Unfortunately, the most useful practical tests must necessarily come by means of structurally unusual presidential elections. The one scheduled for Tuesday won’t tell us much, since Silver gives both major-party candidates a reasonable chance of victory and there is no Ross Perot-type third-party gunslinger or other foreseeable anomaly to put desirable stress on his model. Silver defended his probabilistic estimate of the horserace this week by pointing out that other estimates, some based on simpler models and some based on betting markets, largely agree with his.

This is true, and it leaves us with only the question of what information Silver’s model may actually be adding to the field of alternatives. The answer could conceivably be “Less than none”, if his model (or his style of model-building) is inherently prone to getting the easy calls right and blowing up completely in the face of more difficult ones. (Taraji P. Henson Alert!) It is worth pointing out that a couple of statisticians have given us a potential presidential equivalent of the Marcels—a super-simple model that nailed the electoral vote the last two times (and that actually is fully specified).

It is also worth pointing out that Silver built a forecasting model for the 2010 UK election, which did turn out to be structurally unusual because of the strong Lib Dem/Nick Clegg performance. Silver got into squabbles with British analysts whose models were too simple for his liking, and the whole affair was an exemplar of what Silver’s biggest fans imagine his role to be: the empiricist hard man, crashing in on the pseophological old boys’ club and delivering two-fisted blasts of rugged science. It did not go well in the end, as his site’s liveblog of the returns records:

10:00 PM (BST). BBC exit poll predicts Conservatives 307, Labour 255, LibDems 59.

10:01 PM (BST). That would actually be a DROP for Lib Dems from the last election.

10:02 PM (BST). BBC nerd says: “The exit polls are based on uniform behavior”, a.k.a. uniform swing. So we haven’t really learned anything about whether uniform swing is the right approach; it’s baked into the projection.

10:07 PM (BST). We would obviously project a more favorable result than just 307 seats for Conservatives on those numbers. Calculating now.

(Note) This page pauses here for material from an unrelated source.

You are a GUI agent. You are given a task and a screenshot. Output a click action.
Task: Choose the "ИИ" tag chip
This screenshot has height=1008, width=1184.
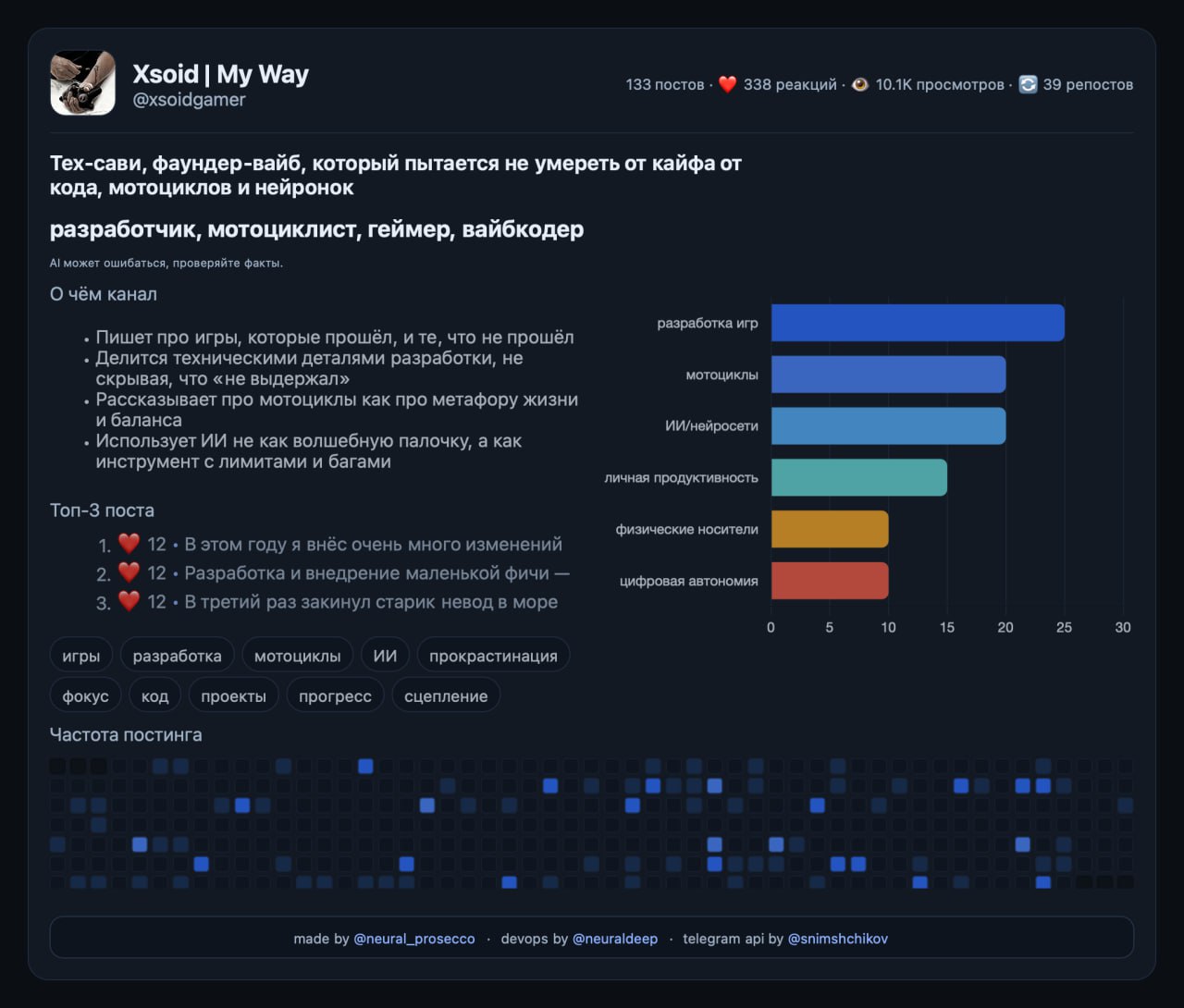[385, 656]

10:11 PM (BST). If the exit polls are right but the seat projections are based on uniform swing, we would show a Conservative majority on those numbers.

10:13 PM (BST). Here is what our model would project… [Cons 341, Lab 219, Lib Dem 62]

The final result? Conservatives 306, Labour 258, Liberal Democrats 57. The BBC’s projection from exit polls, using simple uniform-swing assumptions to forecast the outcome of a very wrinkly three-sided race, was so accurate as to be almost suspicious. And how was Silver’s performance after being basically given the national vote shares for the parties? Perhaps it’s best to draw the veil of charity over that.

Which, in fact, seems to be what has happened. Lucky thing for Silver’s reputation!—but then, he has always been lucky.